So my verbal description confused readers, I get that. I'll try again using examples.
This site hosts an Image-to-Triangle-Converter.
I invite you to play with it. You can see it's possible to convert any 2D image to bunches of triangles. The more triangles one uses, the better the resolution. The defaults on this site are not high-resolution, but high-res can be achieved by using much smaller triangles. (The optimum number of vertices per polygon and polygon sizes is an R&D project.)
So you agree any 2D image is "polygonizable"? Good.
Now extrapolate this idea to a movie. Rather than each frame be an independent triangle (polygon) set, an extrapolation algorithm connects similar "adjacent" polygons in each frame.
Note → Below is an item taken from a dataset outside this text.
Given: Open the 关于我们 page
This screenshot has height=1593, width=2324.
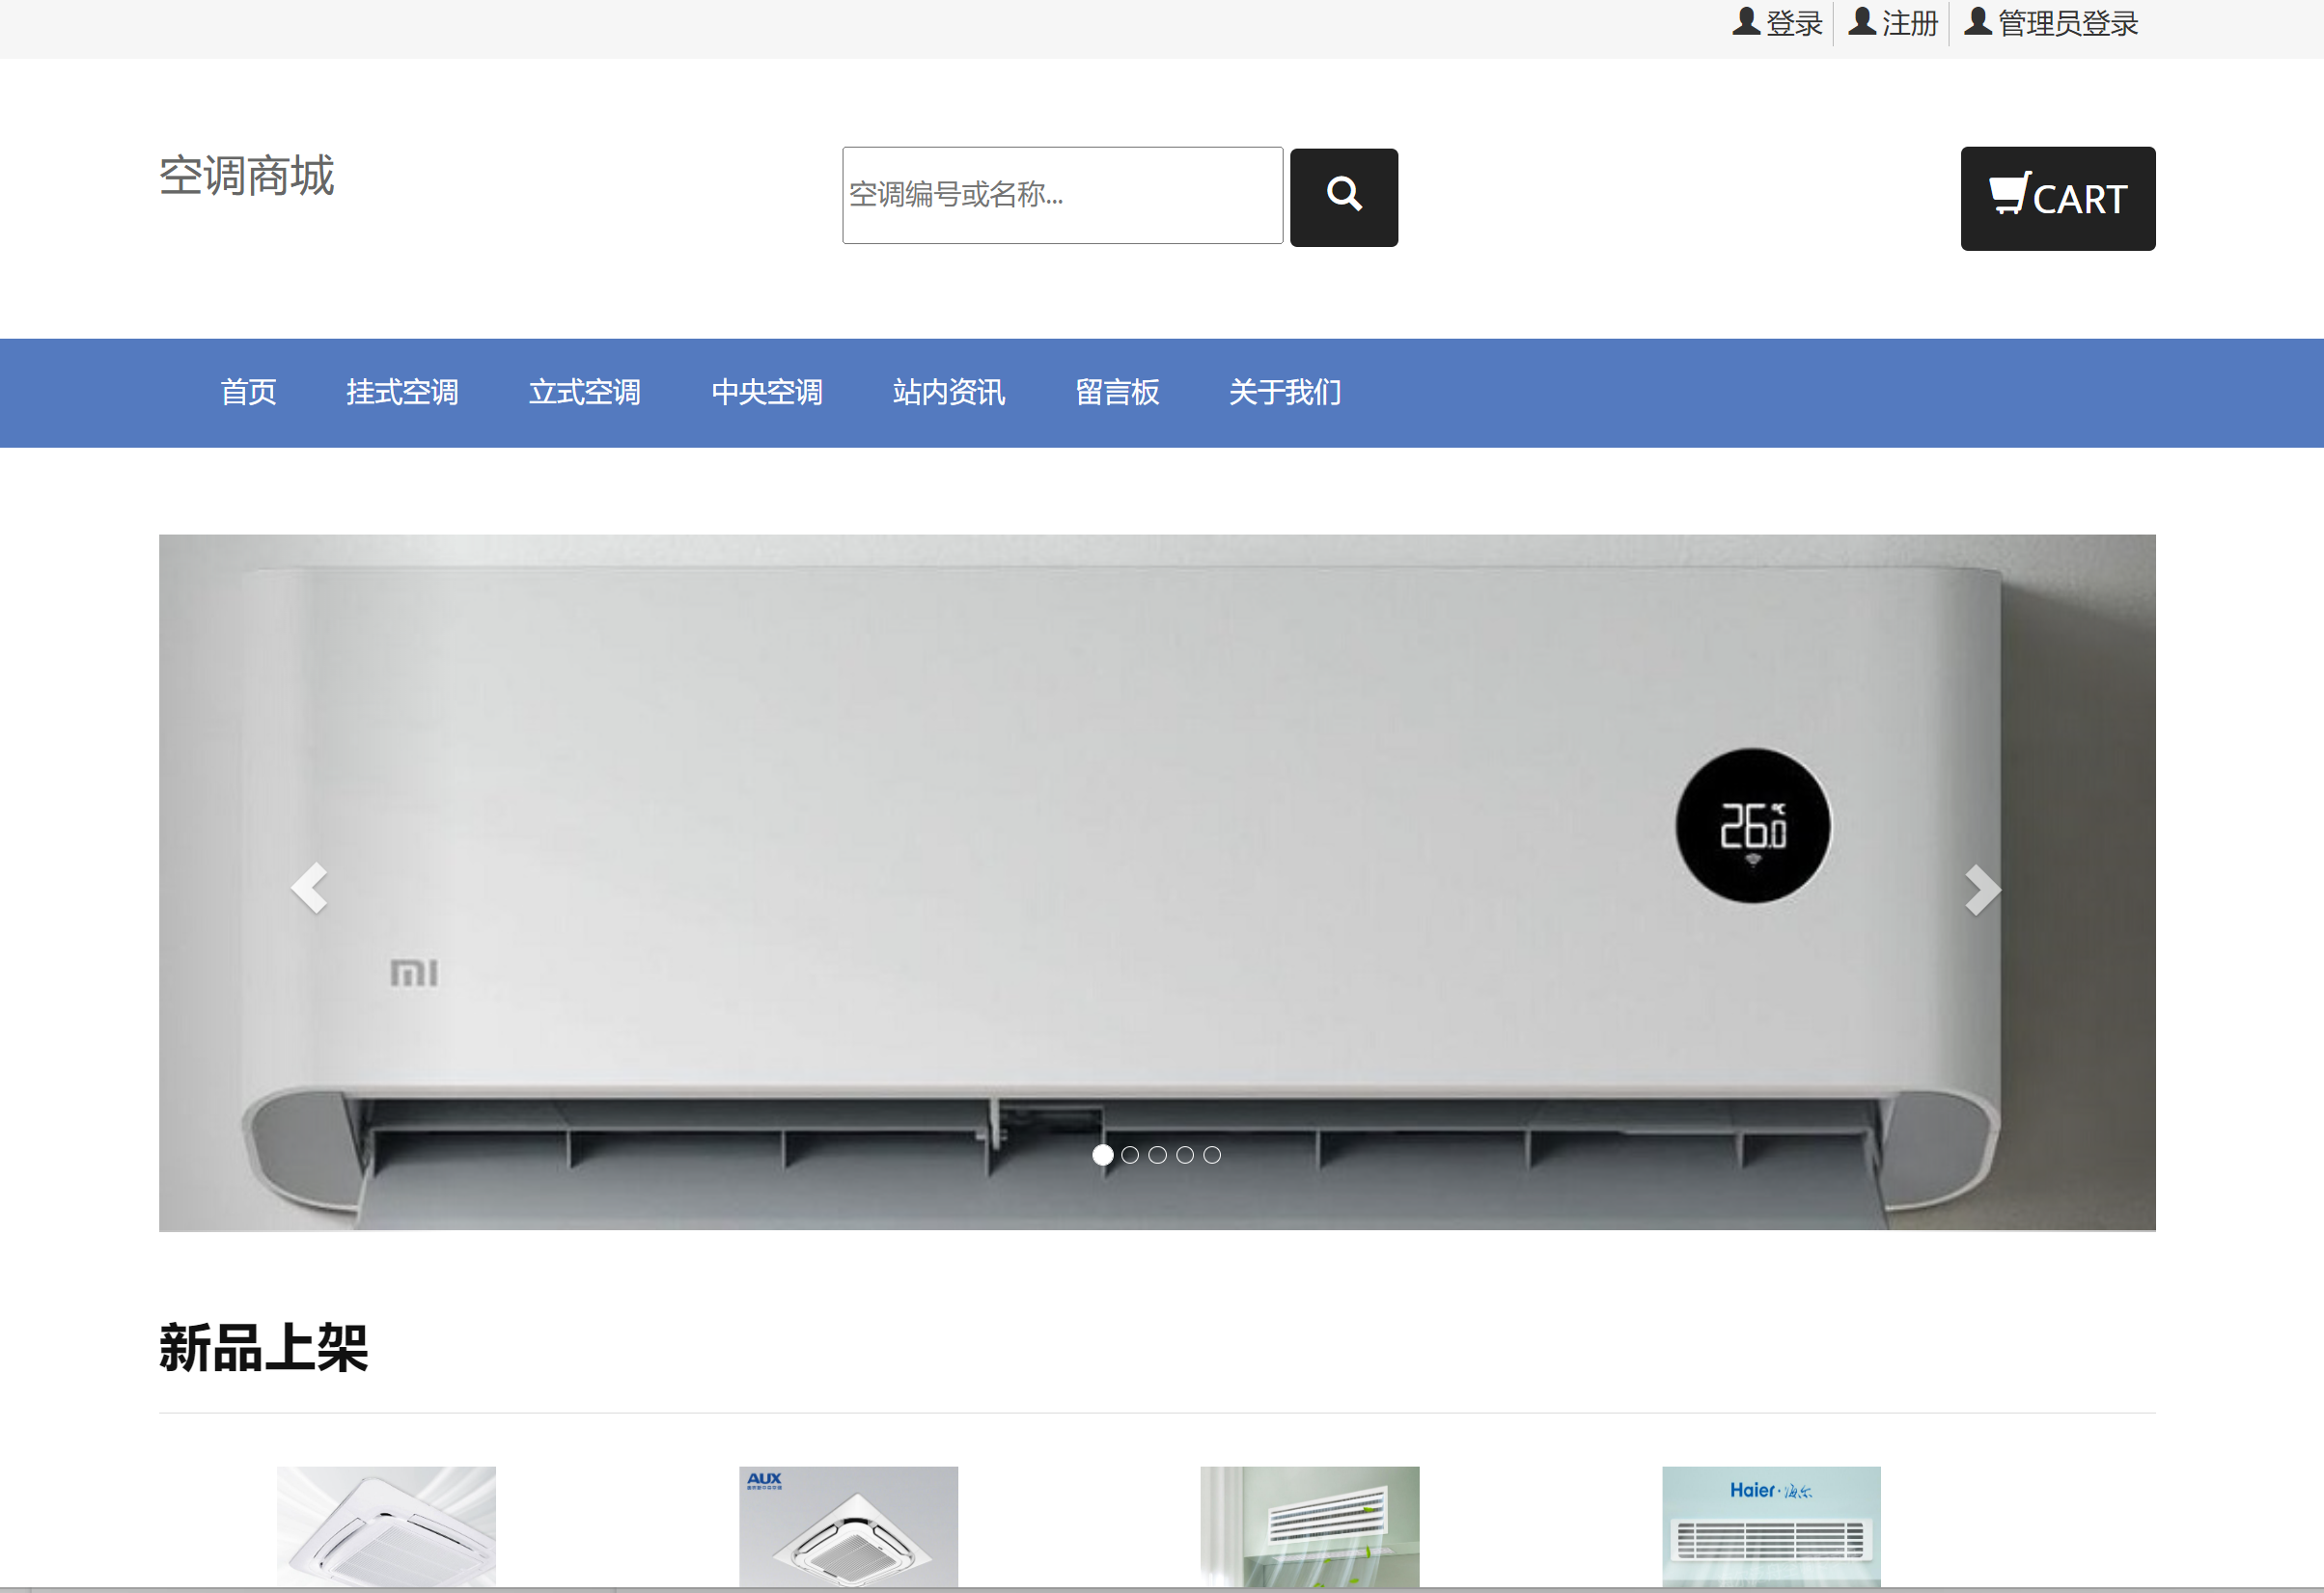Looking at the screenshot, I should [1285, 392].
Think of the frames as stacked on top of each other like a card deck.
In most cases, Frame n + 1 will be very similar to Frame n, giving us gradually-changing candidate connection lines. The extrapolation algorithm will give us a best fit, or best "economical" fit in terms of vertex conservation (depending on chosen resolution settings). The end result would be 3D polygons that together make up a giant cube: the Polycube. Our proverbial card deck is kind of melted together into one big "card cube".
(The boundary between "cut scenes" won't end up sharing very many polygons, but this is not a problem.)
If one digitally takes a "slice" of this cube, they get a frame of the movie. Note there are infinite slice points such that the frames don't have to be displayed in fixed intervals. The slice spacing would be determined by a particular display device, as each is capable of different display rates.
Make sense? If not, which phrase isn't clear?